What changes were brought about to the HOA foreclosure sale landscape by the passage of SB 306 in Nevada?
SB 306 contained a number of important revisions to Nevada’s super-priority lien statute that will provide protection to first lien holders for any HOA lien foreclosure sale noticed for sale after October 1, 2015. Chief among the revisions, the new revised super-priority statute requires an HOA or its agent to provide specific notice of the HOA lien sale to a first lien holder. The prior version of Nevada’s super-priority statute did not mandate that notice be provided to a first lien holder – rather, a first lien holder was required to “opt-in” and request notice (this “opt-in” notice issue forms the basis of recent holdings by at least four Nevada state court judges that Nevada’s super-priority lien statute is facially unconstitutional).

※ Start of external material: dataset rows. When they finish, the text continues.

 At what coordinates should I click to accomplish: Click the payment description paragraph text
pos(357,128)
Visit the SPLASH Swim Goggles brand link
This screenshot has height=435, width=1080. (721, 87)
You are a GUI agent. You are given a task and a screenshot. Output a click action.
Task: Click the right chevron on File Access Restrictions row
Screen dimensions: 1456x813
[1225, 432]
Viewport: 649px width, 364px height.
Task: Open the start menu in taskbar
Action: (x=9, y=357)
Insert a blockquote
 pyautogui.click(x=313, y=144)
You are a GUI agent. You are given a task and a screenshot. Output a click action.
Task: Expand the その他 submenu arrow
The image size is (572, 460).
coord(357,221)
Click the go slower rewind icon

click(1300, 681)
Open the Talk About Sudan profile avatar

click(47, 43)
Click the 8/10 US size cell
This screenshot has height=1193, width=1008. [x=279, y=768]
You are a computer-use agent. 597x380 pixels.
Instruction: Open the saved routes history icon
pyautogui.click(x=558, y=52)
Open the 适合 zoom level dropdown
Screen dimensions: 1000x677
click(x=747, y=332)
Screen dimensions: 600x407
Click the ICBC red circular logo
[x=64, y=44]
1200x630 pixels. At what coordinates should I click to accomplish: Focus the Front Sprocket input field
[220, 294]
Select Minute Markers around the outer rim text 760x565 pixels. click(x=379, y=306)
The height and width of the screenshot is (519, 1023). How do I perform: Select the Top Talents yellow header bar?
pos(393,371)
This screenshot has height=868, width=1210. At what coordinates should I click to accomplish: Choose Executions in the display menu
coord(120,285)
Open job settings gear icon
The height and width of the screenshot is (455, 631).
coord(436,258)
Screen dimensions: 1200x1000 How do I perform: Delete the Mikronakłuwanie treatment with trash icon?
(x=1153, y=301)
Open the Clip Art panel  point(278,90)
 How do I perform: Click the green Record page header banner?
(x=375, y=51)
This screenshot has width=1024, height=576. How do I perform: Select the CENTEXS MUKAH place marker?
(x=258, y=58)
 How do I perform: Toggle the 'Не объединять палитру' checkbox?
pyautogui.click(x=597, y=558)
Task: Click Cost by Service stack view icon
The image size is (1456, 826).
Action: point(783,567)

Further, the new notice requirement mandates that the notice by the HOA or its agent provide the first lien holder with the specific nine-month super-priority amount owed to satisfy the super-priority portion of the HOA lien – the only portion of the HOA lien that can potentially divest a first-lien holder’s priority. It is important to keep in mind that during the HOA lien foreclosure sale bonanza over the past five years in Nevada, many servicers for first lien holders attempted to obtain from the HOAs or their agents the nine-month super-priority amount prior to the sales – offering to pay such amount – but in most instances the HOAs or their agents flatly refused to provide such information, and in some instances accepted such payment by a servicer yet still foreclosed the HOA lien. This new provision requiring the nine-month super-priority amount to be provided to a first-lien holder is a significant step in the right direction. The new revised statute also allows a first lien holder a sixty-day right of redemption following an HOA sale to redeem the property.
Judge Navarro ruled in June that the Housing and Economic Recovery Act preempted the state law regarding super-priority lien status, preventing HOAs from foreclosing on GSE-backed loans in cases where one of the GSEs is the recorded beneficiary of the deed of trust at the time of the HOA's foreclosure sale. How does the July 20 ruling affect the ruling in June?
Judge Navarro’s June 24, 2015, ruling in Skylights LLC v. Byron (Case No. 2:15-cv-00043-GMN-VCF) held that HERA preempted Nevada state-law to the extent that an HOA foreclosed on property for which a GSE was the record holder of the security interest prior to the HOA foreclosure sale taking place. Judge Navarro’s most recent decisions on July 20, 2015, applied that ruling to a much more common scenario, where a GSE owns the mortgage, but is not the recorded beneficiary of the deed of trust, at the time the HOA sale occurs.
What is the effect of Judge Navarro's ruling on both HOAs and on lenders or other mortgagees?
Judge Navarro’s ruling is significant. It confirms that thousands of first lien interests that were subject to an HOA sale where Fannie Mae or Freddie Mac owned the mortgage at issue cannot be wiped out.
Do you think other judges in the district court will rule differently from Judge Navarro?
On Monday July 27, 2015, U.S. District Court Judge Robert Jones followed the reasoning of Judge Navarro in Skyline and granted summary judgment in favor of Fannie Mae and FHFA, holding that an HOA foreclosure sale did not divest Fannie Mae’s deed of trust on the property. See My Global Village, LLC v. Federal National Mortgage Association, 2:15-cv-00211 (U.S. District Court, Nevada). As of July 28, 2015, no other judges have ruled on this issue.
What is the next step? Do you see this issue reaching the Ninth Circuit Court of Appeals, and maybe ultimately the Supreme Court?
To the extent the losing parties appeal the decisions of Judge Navarro or Judge Jones, it will be up to the Ninth Circuit Court of Appeals to decide the issue of whether HERA preempts state law with respect to super-priority liens in the HOA context. The United States Supreme Court’s review is entirely discretionary and they accept only a tiny fraction of the cases presented to them.